Easy white loaf – good baking for bad days

Lockdown means that we are not venturing to the shops very often so I’m back baking bread again. Baking bread fulfils 2 roles for me right now, one it means we have something gorgeous to eat that fills the cottage with the heady scents of baking and two it brings a sense of achievement to days when I feel like I’m not able to do much else, but want to feel useful and competent at something, anything.

Bread is a staple of feeling like we are not going without. It’s such a valuable commodity in my kitchen, toasted and slathered with butter and sea salt, dunked into thrifty yet hearty soups and stews, turned into sandwiches, grilled with cheese or simply when I can’t face cooking, bread is an easy and filling go-to.

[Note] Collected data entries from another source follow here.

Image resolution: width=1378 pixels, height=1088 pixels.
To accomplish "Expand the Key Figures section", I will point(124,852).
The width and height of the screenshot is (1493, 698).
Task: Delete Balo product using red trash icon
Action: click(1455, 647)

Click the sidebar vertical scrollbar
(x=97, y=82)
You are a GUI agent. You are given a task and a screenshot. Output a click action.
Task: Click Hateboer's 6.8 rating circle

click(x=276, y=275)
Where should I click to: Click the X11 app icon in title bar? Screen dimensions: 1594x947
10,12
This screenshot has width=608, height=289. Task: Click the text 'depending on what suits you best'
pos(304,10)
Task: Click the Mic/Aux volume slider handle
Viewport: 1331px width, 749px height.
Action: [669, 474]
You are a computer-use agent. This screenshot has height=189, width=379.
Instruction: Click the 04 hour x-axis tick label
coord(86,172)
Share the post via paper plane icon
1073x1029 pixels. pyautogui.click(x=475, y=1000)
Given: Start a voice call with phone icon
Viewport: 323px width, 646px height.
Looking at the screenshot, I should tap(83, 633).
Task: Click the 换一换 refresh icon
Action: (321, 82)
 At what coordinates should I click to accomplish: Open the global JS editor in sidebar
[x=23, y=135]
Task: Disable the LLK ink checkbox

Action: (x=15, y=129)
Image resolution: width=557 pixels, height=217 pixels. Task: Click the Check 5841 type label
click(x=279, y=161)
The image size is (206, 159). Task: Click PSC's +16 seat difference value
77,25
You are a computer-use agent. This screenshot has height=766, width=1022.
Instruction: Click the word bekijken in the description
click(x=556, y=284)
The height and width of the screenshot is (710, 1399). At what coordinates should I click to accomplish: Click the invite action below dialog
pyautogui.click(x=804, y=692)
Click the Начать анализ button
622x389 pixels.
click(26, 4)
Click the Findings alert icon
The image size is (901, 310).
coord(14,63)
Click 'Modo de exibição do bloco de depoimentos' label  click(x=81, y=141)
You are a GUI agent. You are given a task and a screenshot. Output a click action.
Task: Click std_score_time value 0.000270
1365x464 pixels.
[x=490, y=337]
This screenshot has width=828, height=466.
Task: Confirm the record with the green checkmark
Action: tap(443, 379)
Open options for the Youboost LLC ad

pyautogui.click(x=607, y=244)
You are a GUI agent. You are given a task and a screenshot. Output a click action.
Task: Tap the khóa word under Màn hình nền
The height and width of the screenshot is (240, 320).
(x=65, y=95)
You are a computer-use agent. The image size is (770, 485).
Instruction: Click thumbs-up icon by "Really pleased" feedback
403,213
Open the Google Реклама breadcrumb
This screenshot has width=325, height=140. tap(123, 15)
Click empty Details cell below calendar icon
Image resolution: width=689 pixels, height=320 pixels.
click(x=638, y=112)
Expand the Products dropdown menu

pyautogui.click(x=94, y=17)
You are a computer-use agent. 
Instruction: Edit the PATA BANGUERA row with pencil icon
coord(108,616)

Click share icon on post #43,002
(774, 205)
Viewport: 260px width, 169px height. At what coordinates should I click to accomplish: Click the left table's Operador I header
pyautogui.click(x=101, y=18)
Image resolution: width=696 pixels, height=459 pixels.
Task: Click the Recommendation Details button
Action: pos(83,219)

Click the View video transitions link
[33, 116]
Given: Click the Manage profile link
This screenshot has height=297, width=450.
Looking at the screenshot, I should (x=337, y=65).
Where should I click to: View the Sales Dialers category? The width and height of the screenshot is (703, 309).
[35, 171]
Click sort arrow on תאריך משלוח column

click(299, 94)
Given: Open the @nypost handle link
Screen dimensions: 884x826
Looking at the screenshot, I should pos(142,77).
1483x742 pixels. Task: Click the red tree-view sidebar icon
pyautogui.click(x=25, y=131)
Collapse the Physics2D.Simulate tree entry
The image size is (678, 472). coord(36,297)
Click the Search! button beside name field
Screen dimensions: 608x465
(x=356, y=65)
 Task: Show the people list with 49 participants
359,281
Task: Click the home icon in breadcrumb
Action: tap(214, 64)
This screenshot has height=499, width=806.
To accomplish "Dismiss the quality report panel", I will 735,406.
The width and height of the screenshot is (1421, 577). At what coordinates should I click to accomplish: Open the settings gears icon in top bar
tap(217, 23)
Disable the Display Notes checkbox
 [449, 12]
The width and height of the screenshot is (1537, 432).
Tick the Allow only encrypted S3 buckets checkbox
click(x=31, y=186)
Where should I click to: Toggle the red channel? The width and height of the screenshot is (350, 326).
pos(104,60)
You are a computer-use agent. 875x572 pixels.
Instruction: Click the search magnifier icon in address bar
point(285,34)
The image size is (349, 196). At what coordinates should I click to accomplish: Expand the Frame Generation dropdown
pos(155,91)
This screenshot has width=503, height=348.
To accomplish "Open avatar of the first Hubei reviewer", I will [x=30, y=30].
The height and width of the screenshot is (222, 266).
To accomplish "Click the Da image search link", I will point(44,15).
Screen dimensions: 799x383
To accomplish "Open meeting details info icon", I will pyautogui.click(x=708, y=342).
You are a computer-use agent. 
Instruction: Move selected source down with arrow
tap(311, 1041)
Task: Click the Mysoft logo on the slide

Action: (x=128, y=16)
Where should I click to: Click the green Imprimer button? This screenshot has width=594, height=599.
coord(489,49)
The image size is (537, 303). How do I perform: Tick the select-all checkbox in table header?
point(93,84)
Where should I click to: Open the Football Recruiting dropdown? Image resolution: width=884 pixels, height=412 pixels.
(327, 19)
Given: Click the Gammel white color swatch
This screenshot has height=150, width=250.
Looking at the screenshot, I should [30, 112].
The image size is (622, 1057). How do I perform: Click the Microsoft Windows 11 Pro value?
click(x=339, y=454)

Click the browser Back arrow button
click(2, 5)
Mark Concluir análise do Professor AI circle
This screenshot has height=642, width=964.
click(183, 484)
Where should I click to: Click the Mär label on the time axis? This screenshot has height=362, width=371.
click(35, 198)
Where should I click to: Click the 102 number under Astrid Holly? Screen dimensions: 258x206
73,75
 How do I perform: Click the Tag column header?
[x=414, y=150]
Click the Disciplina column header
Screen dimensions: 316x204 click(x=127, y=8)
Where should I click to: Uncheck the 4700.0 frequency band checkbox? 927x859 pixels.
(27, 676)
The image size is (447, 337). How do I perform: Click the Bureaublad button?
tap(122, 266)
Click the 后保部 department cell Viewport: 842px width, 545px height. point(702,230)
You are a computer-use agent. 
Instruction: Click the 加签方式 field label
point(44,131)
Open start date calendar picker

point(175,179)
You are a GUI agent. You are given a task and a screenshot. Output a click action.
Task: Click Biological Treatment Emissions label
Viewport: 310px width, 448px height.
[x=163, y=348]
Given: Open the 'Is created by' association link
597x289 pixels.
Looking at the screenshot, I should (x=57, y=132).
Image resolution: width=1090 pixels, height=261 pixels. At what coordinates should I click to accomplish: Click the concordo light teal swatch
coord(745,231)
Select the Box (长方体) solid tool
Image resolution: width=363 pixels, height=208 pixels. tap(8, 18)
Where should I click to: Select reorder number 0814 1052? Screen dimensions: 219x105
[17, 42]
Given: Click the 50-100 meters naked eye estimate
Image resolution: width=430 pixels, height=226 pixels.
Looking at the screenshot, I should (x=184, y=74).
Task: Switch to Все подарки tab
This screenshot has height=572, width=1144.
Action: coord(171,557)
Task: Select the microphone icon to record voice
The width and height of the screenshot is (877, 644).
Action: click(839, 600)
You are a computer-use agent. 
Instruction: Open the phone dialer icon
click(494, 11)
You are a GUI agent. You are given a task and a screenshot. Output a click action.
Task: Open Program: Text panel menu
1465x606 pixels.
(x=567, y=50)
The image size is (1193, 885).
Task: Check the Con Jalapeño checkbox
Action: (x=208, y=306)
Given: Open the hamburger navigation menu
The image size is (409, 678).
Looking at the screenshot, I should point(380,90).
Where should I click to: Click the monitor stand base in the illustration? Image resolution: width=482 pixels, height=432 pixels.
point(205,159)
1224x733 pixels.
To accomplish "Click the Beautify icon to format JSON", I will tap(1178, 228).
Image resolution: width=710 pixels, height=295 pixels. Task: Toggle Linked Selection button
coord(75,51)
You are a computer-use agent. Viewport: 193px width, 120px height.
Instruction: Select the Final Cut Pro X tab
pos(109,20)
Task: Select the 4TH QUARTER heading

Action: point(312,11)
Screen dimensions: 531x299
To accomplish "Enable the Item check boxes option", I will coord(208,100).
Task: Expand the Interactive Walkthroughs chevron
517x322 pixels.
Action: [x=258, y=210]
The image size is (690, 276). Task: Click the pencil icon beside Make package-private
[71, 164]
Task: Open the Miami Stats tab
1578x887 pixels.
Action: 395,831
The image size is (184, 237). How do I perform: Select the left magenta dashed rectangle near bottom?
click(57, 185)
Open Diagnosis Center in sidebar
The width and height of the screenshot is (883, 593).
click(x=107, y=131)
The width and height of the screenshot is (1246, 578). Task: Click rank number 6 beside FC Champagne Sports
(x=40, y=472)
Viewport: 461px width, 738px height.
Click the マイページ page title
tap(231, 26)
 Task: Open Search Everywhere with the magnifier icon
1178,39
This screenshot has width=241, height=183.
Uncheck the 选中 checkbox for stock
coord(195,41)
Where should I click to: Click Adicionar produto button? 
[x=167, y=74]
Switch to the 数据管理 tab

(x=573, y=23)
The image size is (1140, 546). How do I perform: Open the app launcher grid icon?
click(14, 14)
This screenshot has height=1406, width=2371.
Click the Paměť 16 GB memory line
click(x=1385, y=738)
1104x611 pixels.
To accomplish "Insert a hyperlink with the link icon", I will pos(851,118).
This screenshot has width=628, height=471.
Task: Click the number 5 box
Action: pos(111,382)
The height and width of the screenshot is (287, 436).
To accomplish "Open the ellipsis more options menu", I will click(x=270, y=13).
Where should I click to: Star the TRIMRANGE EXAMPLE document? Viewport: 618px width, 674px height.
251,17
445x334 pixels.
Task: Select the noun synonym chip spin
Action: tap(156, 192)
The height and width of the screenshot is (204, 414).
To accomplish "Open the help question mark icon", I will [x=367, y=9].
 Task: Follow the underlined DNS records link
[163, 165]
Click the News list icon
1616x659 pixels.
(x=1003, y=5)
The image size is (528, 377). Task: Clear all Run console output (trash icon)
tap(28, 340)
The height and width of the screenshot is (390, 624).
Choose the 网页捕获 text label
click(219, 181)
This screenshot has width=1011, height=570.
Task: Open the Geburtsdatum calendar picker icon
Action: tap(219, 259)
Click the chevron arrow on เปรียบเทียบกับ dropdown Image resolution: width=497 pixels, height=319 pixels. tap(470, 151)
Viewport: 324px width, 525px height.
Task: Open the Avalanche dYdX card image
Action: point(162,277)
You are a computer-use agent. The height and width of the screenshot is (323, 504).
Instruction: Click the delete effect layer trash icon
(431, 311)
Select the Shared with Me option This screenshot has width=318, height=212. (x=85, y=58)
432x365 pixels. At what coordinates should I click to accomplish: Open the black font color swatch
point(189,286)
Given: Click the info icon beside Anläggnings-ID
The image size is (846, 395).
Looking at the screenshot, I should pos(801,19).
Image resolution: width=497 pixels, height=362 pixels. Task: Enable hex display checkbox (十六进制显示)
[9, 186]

This is not a sourdough loaf, I killed my starter though abject neglect, they’re needy little buggers. Very easy to make though so I may get another one on the go in the coming weeks but right now I just want things that are easy, low maintenance and come without the threat of death.

Like all my recipes this is another lazy loaf, I let the Kitchenaid dough hook do all the work for me but if you don’t have a dough hook and mixer you can knead it yourself and get those arm muscles working.

Easy white loaf

  • 500g strong white bread flour
  • 1 x 7g sachet fast action died yeast
  • 3 teaspoons salt
  • 370ml warm water

Method

  1. Put the water and yeast into your food mixer bowl, stir and leave for a minute or two, some people leave until it goes frothy but I find a couple of minutes work just fine.
  2. Add the flour and salt and stir well to mix using a spoon (I find this speeds up the mixing process).
  3. Using the bread hook attachment let the machine knead the dough for 10 minutes then put the dough into an oiled bowl, cover with a tea towel and leave until doubled in size. It’s cold at the moment in the cottage so this took 2 hours but in the summer this would be much less.
  4. Gently tip the dough onto a floured surface then gentle fold in the edges to the centre and form it into a ball. Try not to knock all the air out. Put the dough seam side up into a well floured round proving basket (this will give the lovely flour rings on the loaf). Pop some floured cling film loosely over the bowl and then leave for about 45 minutes.
  5. Cut a circle of baking parchment that’s larger than the base of your casserole pot (I use the lid as a guide).
  6. Heat your oven to 230C and put a cast iron lidded casserole in to heat up for at least 20 minutes..
  7. When ready to bake your loaf remove the cling film and place the baking parchment over your proving basket then in one swift move tip and flip the dough out of the basket and onto the parchment.
  8. Remove the casserole pot from the oven, take the lid off and gently lower the dough into the pot. Slash the top however you fancy (I use a scalpel) and then get the lid back on and the pot into the oven.
  9. Bake for 25 minutes then remove the lid and bake for 15 more minutes.
  10. Admire your loaf as it cools and feel an enormous sense of glowing achievement.